Since lockdown, which Mrs BWW and I entered at least 2wks prior to the official start, in order to protect a 101 yr old, my mother in law, who is dependant on her daughter for care, my walking has been directly from home. We are fortunate to have 60 acres farmland behind the house, though access is from a main road and and 2/3 of a mile of pavement gives access to footpaths, which gives good countryside walking.
As others have noticed more people are going out for walks, and even runs to excercise, as opposed to the ubiquitous gym.
This has caused me scrutinize my immediate local area in more detail. How many of us are tempted to follow a trail that leads off the Righteous Way, sometimes it is a well trod badger route or sometimes it leads to a den local kids have constructed, even occasionally it leads somewhere that discloses a meaning that human need has forged a new route.

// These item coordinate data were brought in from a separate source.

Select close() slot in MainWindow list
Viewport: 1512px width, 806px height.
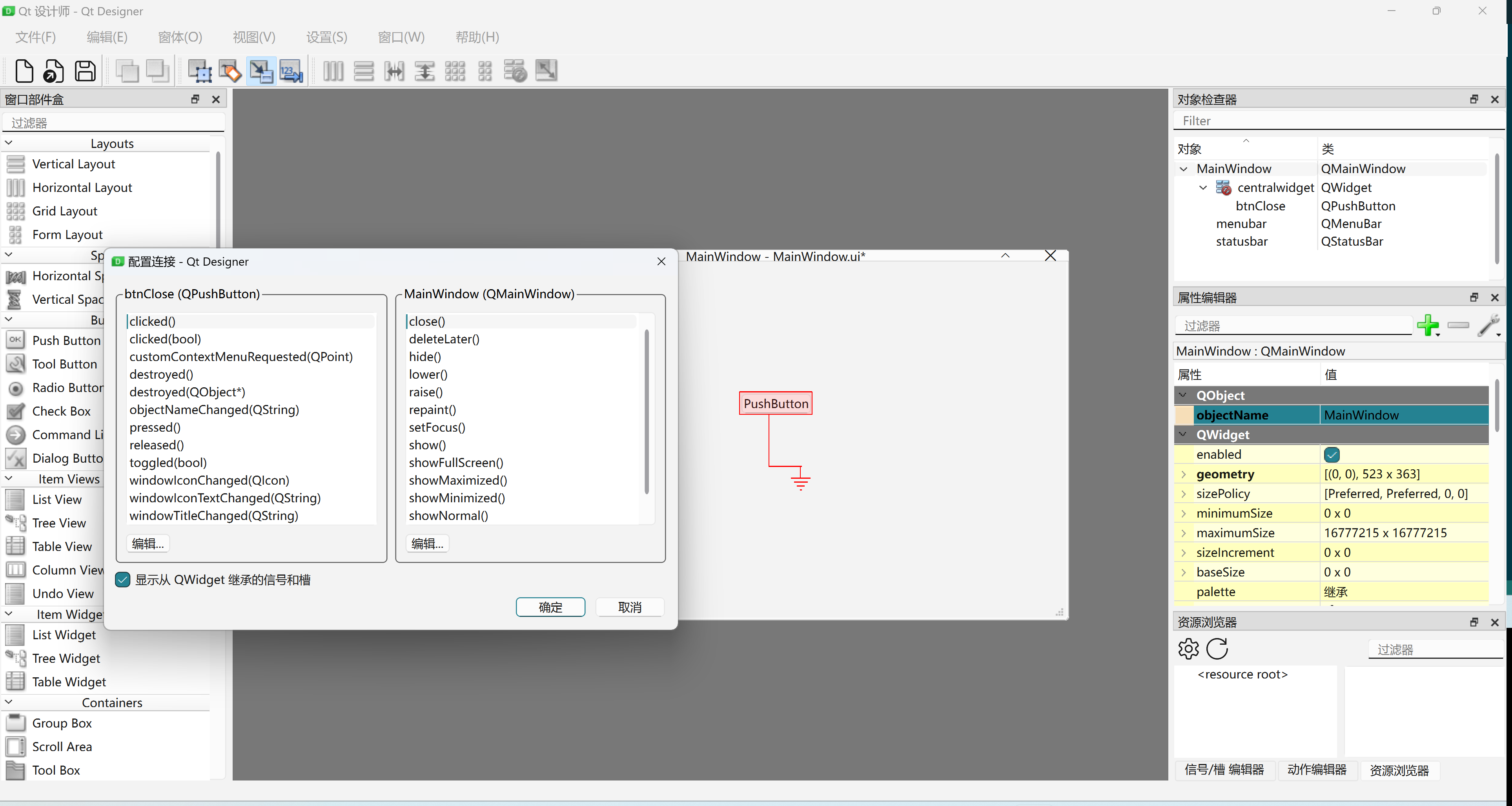click(x=426, y=321)
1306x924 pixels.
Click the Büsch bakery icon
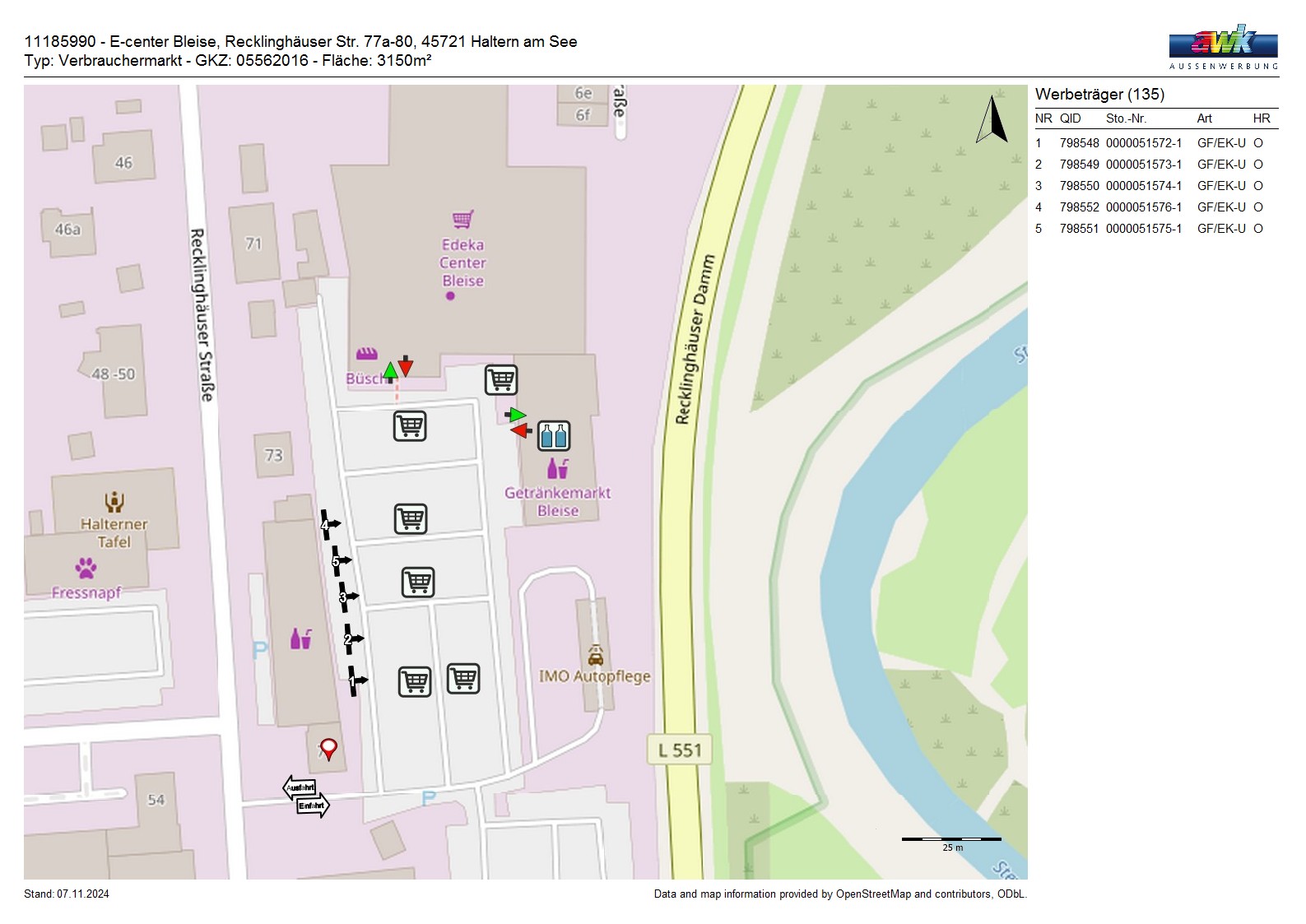point(366,354)
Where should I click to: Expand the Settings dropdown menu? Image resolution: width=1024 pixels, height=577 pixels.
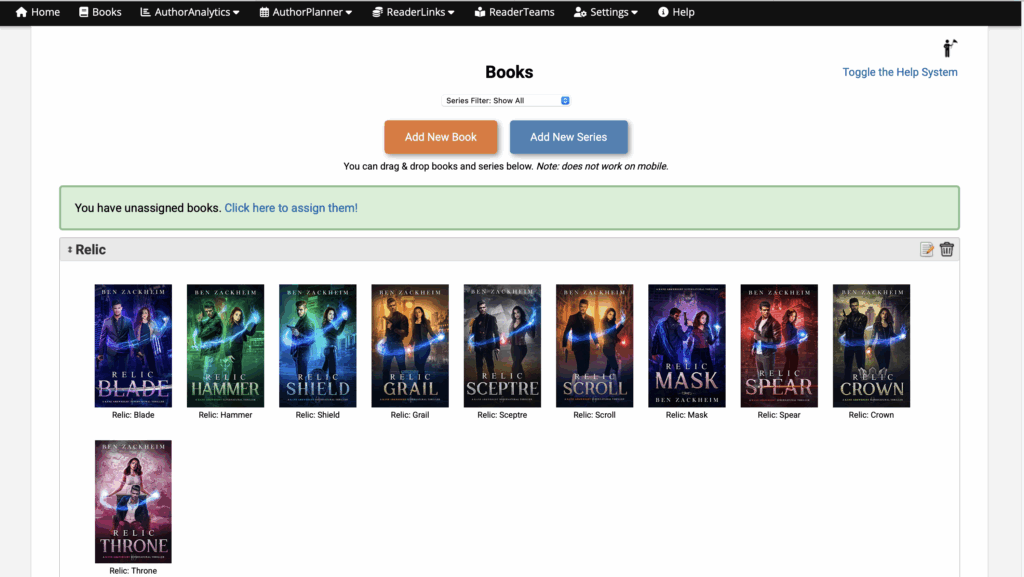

Edgelands was a term created by Marion Shoard, Author of This Land, Our Land @ 1990, she explores the historical theft of the countryside from the common people by wealth and privilege very ably, but much of her interpretation led on into opinions on factory farming and conservation, whereas the current need exposes an immediate weakness in the share of the countryside, as focused on Edgelands, where Countryside meets the Urban Fringe.
A term I have used, having a tendency to follow mysterious trails is Peripheral Urban Trespass P.U.T., the bane of the landowner of urban fringe Estates, yet a curious social protest that does not seem to earn the recognition it maybe should?
Can those, who ague the merits of public access, learn from PUT. What do the starting points and destinations of unofficial trails tell us about an inadequate access network?
Does anyone else have any thoughts along these lines?